The title of The Elder Statesman came from the fact that I am the oldest out of my group of friends. Often, when enjoying fun times and adult beverages with friends, people would comment on my relaxed and sometimes patriarchal demeanor. So I joked that I was the "elder statesman" of the group. I was born and raised in Garland, TX, a suburb of Dallas. I am a graduate of Southern Methodist University with a degree in Economics and the University of Texas at Dallas with an MBA. I love my family and my friends and do everything I can to show them that. I have a beautiful woman by my side putting up with all my nonsense. I enjoy the finer things in life like scandal, intrigue, beer and baseball.

Friday, March 26, 2010

Has it really been 10 years?

It’s happening. This is the year. Almost everyone has to go through it. Some people think it’s so much fun. Some people find it immensely exciting. A few find it terrifying and awkward. There are some people who avoid it altogether. Great deals of people do whatever they can to prepare for it. A select few try like hell before it happens to change themselves. Even more act like they’ve changed when they really haven’t. It’s a time to reconnect with old friends and make new ones you thought you would never be able to. It’s a time to remember your former glory and take it on again as a means to define yourself. Depending on how old you are, you may have been through this ordeal before. Depending on your education level, you may not have to experience this. For me, it is this year. Let the tribulation begin! It’s my ten year high school reunion, and it is coming quicker than I would like. I’m in a damn facebook group for it. They’re having some sort of planning meeting this weekend. Though I made my mind up long ago about the whole reunion thing, I am still curious as to how it would be. What are we going to do? Who will be there? Would anyone recognize me or even remember me? Those are the questions. But, beyond vague curiosity, I have no desire to put myself through that obvious trial by fire.

Why? Because I have changed since high school. I’m not the same guy I was in high school. I have no want or need to get back together with all those people who knew the old me. The ones that liked the old me possibly won’t like the new me. And those that I never liked may have a different opinion of me now. Those people are the past, and I am trying really hard to get on to the future. They know a guy who wanted to be a psychologist. That idea is long gone. They know a guy who tries to be trendy. I haven’t followed a trend since by freshman year of college. They know a guy who planned to be married in his early twenties. I know now that if I am married it won’t be until my early or mid thirties. They know a dork that played the trombone and was on the swim team. I haven’t picked up my horn since our last concert senior year and my 50 freestyle time is about 3 seconds off my high school pace. They know a guy with a flashy light (Smurf) blue Tahoe with a hula dancer on the dash. That truck is in some junkyard somewhere and my ride has become much more understated (monochromatic). They know a straight edge guy who hadn’t smoked, experimented with drugs, or had a drop of alcohol. I’ve passed the smoking and drinking milestones and have stuck with drinking. Still no drugs…not for a lack of opportunities. They know a guy who spent time doing his hair up perfectly each morning. I shaved my head. I’m not that guy anymore.

> _Goal 1_: In the records, swap "Spiritualism" for "Spiritism" in the lines starting with the line containing "Media (44, 991)" and going on through the line containing "Helen Duncan (64, 710)". Give back only those lines, with everything else unchanged.
The text and the records have nothing to do with each other.

> _Records for processing_:
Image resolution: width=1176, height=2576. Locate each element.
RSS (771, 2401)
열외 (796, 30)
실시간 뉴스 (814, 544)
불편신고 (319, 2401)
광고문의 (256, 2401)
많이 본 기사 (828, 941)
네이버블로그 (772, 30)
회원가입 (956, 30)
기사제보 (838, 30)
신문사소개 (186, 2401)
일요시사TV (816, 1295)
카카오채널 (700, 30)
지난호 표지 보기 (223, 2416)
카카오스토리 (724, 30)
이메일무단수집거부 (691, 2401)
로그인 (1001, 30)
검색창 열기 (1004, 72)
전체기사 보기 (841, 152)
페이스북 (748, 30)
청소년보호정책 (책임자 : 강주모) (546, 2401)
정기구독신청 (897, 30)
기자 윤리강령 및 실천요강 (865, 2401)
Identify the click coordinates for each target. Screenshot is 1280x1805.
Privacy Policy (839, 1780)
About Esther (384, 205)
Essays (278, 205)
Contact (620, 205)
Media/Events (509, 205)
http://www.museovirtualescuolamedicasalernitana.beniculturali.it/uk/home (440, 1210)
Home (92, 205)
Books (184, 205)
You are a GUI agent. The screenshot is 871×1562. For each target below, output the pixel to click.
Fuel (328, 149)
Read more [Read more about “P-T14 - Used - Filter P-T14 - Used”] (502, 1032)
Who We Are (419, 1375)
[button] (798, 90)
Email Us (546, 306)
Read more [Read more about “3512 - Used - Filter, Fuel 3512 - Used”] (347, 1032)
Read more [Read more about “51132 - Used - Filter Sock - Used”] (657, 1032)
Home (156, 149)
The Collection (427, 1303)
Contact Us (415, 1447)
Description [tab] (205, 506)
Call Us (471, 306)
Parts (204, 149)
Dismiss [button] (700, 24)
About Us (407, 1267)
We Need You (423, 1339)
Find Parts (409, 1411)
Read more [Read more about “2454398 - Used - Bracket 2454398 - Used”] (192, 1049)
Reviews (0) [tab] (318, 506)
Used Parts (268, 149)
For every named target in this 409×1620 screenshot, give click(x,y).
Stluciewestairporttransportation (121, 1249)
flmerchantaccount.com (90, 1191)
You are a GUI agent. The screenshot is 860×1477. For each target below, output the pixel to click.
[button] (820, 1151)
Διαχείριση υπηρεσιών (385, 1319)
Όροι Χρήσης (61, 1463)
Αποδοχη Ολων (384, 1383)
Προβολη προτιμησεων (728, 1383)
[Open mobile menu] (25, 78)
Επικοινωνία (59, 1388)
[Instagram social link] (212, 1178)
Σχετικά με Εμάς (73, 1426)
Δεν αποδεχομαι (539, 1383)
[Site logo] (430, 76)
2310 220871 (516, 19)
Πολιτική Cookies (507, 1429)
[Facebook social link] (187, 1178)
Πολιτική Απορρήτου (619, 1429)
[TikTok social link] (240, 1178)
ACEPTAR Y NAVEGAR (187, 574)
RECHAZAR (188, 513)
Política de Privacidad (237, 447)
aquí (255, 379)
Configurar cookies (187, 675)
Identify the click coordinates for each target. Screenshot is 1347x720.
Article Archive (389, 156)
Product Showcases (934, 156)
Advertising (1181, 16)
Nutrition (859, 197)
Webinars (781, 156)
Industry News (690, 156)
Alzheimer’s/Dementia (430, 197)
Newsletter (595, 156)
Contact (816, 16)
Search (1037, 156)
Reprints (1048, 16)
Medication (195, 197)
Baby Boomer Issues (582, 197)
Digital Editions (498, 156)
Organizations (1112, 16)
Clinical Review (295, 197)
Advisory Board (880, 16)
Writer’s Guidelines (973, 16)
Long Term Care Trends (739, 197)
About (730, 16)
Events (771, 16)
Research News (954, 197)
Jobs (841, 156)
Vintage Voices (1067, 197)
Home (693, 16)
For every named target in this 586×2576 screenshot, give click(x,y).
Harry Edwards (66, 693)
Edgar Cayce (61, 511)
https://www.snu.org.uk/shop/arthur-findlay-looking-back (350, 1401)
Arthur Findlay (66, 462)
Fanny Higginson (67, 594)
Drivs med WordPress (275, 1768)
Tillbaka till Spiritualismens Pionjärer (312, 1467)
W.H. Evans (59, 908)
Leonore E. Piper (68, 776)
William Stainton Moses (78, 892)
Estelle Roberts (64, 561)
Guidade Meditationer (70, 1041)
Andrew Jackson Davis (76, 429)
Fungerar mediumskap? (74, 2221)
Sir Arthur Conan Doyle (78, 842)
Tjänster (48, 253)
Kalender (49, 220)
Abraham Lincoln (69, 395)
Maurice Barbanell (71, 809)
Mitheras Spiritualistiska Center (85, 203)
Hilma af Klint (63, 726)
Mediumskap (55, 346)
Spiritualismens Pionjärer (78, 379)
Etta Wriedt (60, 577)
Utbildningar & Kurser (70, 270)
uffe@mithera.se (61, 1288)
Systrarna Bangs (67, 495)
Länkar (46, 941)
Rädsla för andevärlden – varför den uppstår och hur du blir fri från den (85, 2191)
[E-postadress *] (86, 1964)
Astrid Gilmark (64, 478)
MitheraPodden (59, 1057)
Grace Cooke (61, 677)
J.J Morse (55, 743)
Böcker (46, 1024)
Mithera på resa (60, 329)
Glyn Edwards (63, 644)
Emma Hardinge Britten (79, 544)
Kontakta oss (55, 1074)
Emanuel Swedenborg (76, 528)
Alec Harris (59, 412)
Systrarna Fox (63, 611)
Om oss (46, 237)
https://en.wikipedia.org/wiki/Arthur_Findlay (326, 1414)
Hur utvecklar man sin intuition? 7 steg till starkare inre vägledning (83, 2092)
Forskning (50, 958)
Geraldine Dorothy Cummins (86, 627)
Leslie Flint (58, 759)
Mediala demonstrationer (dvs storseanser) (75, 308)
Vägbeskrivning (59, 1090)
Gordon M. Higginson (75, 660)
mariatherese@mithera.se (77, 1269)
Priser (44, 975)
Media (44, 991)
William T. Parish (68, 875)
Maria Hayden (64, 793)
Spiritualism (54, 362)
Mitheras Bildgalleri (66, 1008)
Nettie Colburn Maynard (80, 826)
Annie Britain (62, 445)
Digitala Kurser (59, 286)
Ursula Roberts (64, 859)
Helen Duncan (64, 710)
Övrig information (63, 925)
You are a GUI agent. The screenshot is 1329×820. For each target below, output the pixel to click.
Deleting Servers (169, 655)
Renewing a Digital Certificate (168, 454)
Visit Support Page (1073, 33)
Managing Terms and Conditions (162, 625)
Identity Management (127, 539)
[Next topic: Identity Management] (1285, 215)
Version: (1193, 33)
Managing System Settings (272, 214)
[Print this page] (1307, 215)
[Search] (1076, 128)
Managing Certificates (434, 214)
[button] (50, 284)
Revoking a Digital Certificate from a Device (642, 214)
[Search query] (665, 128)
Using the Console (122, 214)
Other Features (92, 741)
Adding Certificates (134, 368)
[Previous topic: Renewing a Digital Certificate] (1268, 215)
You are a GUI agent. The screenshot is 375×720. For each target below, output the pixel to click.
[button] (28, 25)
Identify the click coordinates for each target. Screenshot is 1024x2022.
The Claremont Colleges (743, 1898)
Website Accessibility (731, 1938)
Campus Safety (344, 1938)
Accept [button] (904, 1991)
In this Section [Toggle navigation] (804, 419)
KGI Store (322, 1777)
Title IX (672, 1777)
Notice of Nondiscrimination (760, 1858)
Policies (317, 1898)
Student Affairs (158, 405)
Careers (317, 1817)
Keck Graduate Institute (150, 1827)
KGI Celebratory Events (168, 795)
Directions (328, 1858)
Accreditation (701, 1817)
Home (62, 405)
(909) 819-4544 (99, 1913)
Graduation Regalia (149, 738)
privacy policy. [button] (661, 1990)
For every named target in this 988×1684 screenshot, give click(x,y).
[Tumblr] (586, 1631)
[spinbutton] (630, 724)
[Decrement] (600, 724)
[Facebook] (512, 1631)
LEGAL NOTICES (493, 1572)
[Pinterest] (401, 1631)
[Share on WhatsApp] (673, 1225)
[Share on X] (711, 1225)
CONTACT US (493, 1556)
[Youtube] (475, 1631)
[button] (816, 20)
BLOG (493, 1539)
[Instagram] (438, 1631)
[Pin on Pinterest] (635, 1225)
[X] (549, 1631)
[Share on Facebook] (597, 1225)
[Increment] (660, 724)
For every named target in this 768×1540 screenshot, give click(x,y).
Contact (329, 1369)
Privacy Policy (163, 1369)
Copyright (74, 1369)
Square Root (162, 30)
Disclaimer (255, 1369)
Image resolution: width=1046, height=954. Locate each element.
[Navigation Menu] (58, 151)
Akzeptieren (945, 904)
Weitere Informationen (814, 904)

> _Goal 2_:
Answer these from the blog post:
(a) In which town was the author born and raised?
(b) What instrument did the author play in high school?
(c) What color was the author's Tahoe?

> _Result 1_:
Media (44, 991)
William T. Parish (68, 875)
Maria Hayden (64, 793)
Spiritism (54, 362)
Mitheras Bildgalleri (66, 1008)
Nettie Colburn Maynard (80, 826)
Annie Britain (62, 445)
Digitala Kurser (59, 286)
Ursula Roberts (64, 859)
Helen Duncan (64, 710)

> _Result 2_:
(a) Garland, TX
(b) The trombone
(c) Light (Smurf) blue